● QUOTED TEXT:
[BEGIN]

The book has to be visioned under two points of view in my opinion. First the message it puts forward, second the analysis of a lot of plants from a different perspective, what they tell us and we can use them for.
I like to dedicate a few lines to the first aspect because it's important to know why today books like this one still have a strong grasp over those, like us on permies.com, that want to read the world in a new language. the book was written on the '50s and this is in the era of pesticides, when many were caught in the war on weeds and sided for the chemical industry, and the big machines that would have faught the war. those years saw two diverse worlds move in parallel, those that were at war with the weeds and those calm and stubborn partisans of a different reading of nature.
If we think about it in those years we have some strong images of this diversity, we have Ehrenfried E Pfeiffer, but even Ruth Stout, all strong people that put aside the mainstream thinking of those years and stood for a different v.iew
We can see this in the first phrase of the book: "Weeds are weeds only from our human egotistical point of view, because they grow where we do not want them" Imagine this sentence read in the 50's when people thought every rule, every possibility of life or death resided in mankinds hands.
I like to read books thinking of the message they set forward when they were written, and then how they were capable to keep their strength over decades.
This is one of them.
I brought it under suggestion of a friend, a good friend one that reads tons of books, and tries to learn from the past not because in the past all was done better, but because there was the capability to observe, maybe getting the wrong message but very big importance was put in observation. When I received it I started reading it avidly. It's really quite a quick read.
I live in Italy and even if it is written for the States it flies over the boundaries easily. The book has been translated in many languages and at least in the italian translation the publishers tried to use latin names so that the reader can be sure that a part from local names he knows what plant the author is speaking of. The author doesn't analyse the weeds under a botanical view, that can be actually done with other resourses, he instead divides weeds in families and tries to tell us a story of what these strong, sometimes venomous, mostly unobserved windswept weeds have to put up in their life cycle.
The chapter I liked a lot is the last one on dynamic plants. Yes I read it again while writing these lines. the authos gives a nice definition of what a dynamic plant is: dynamic plants are those that have a specific effect on all that surrounds them, so that plants and soil change their features. This influence is something more than just the competition between minerals, water and light.

[END]

[Records locating words and elements]

[BEGIN]

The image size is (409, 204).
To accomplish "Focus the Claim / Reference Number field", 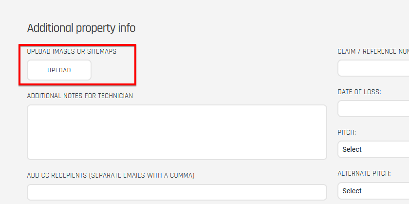I will pos(373,68).
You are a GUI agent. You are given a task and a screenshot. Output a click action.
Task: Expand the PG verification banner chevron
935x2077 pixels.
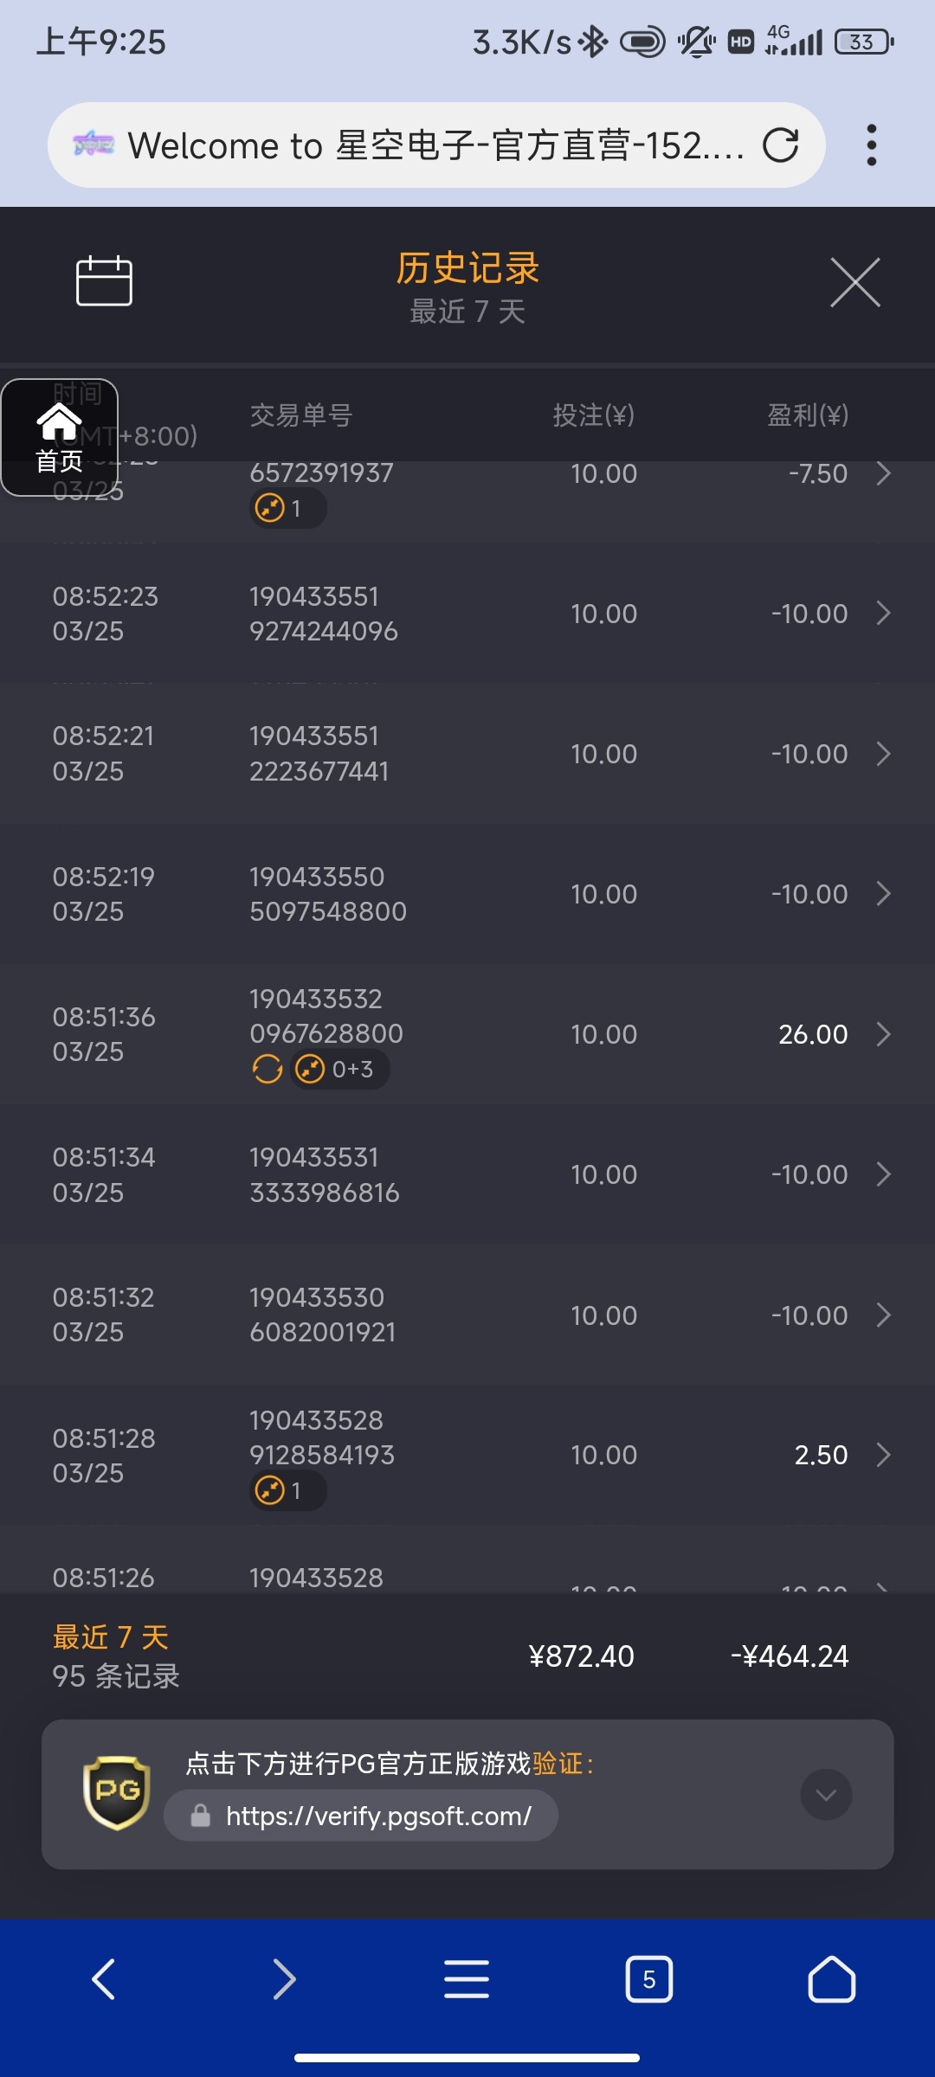[x=826, y=1794]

[END]

● WHAT THE EXERCISE ASKS: Reproduce the book review about weeds, starting with "If we think" and going on through "in mankinds hands.", but switch "egotistical" to "selfish".

● RESULT OF THIS EXERCISE:
If we think about it in those years we have some strong images of this diversity, we have Ehrenfried E Pfeiffer, but even Ruth Stout, all strong people that put aside the mainstream thinking of those years and stood for a different v.iew
We can see this in the first phrase of the book: "Weeds are weeds only from our human selfish point of view, because they grow where we do not want them" Imagine this sentence read in the 50's when people thought every rule, every possibility of life or death resided in mankinds hands.